Well, it's not a stupid question, and it's one that seems to fascinate everyone I ask - blind or not.

Because my own dream life is the one I know best, I'll begin with it.

I lost my sight as a child and can still remember a few very visual (and highly emotionally charged) dreams from childhood. As a teen-ager, I remember waking from a dream and realizing there was no color - there once had been - and experiencing a real sense of loss.

Later, I began to realize that solid visual images had dimmed to outlines. Today, I think of it as ''seeing without seeing'' in my dreams. In other words, I have the awareness that sight would bring without the visual component.

Clinical psychologist Michael Lichstein, who also lost his sight in childhood, explains it much more coherently.

''My dream world,'' Dr. Lichstein says, ''is very much like my non-dream world, except that there's a sort of ESP quality to it. I may know that a person is endorsing something I've said, for example, by shaking their head. I don't necessarily see that motion, but have an awareness that it is happening.''

For people who have never seen, however, dreams are purely audio, void of visual images.

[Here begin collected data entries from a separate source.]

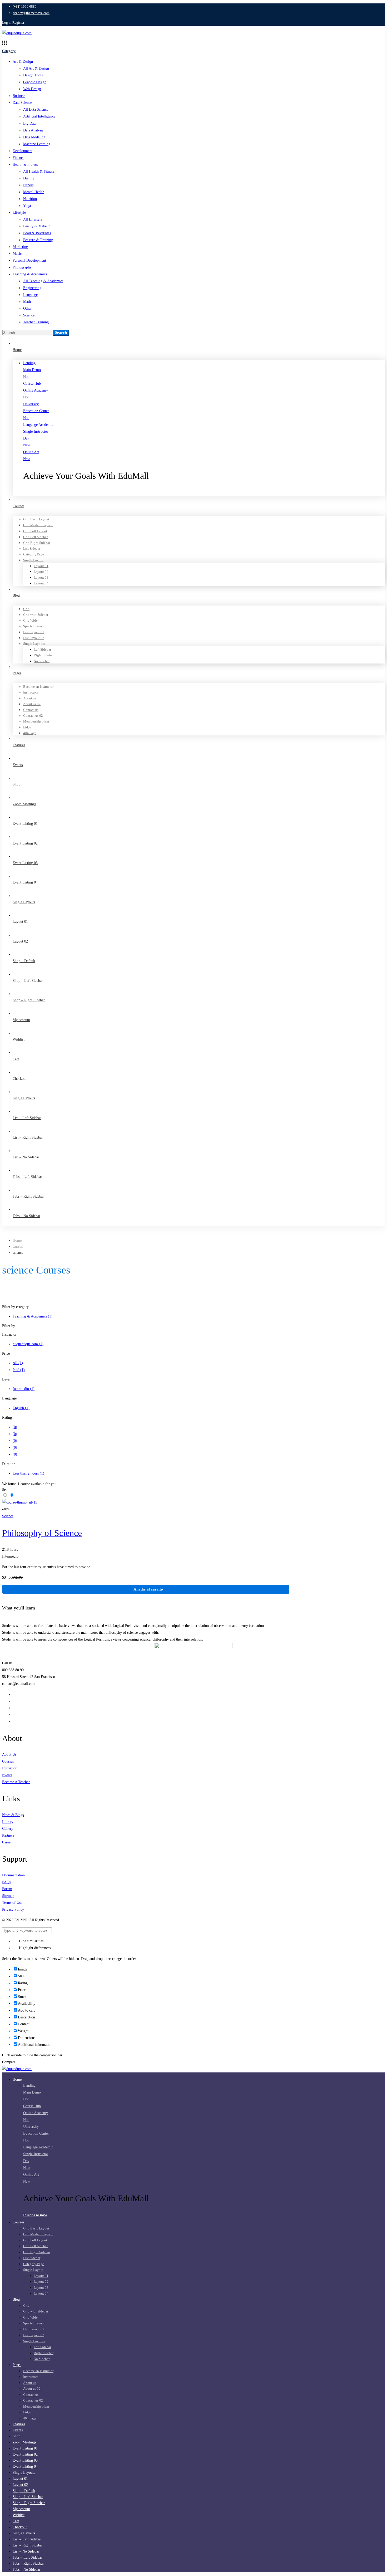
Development (22, 151)
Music (17, 254)
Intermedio (23, 1389)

''It's like old-time radio,'' says Jim Tudor, a local broadcast professional who was born without sight.

''Except there must be some kind of physical element to it. I know I must experience touching and feeling in my dreams as well as the audio because I know where I am, know the environment. Something is cluing me in as to whether I'm in an old house or an office building, so there's more than just the passive listening going on.''

For someone who loses sight gradually over a period of years, dreams seem to follow the pattern of vision in reality.

Bryan Bashin, executive director for the Sacramento Society for the Blind, began losing his sight with a serious illness in his early teens. Vision diminished gradually through the years, so that a dream reflecting his reality today, at age 43, might include ''an amorphous blob'' drawn across everything in the scene.

''At first, after a dramatic loss of vision,'' he recalls, ''my dreams were perfect. But after four or five years, they reflected the same limited vision that I knew in reality.''

From there, Mr. Bashin's dreams have continued to lag behind his real-time vision loss by a year or two.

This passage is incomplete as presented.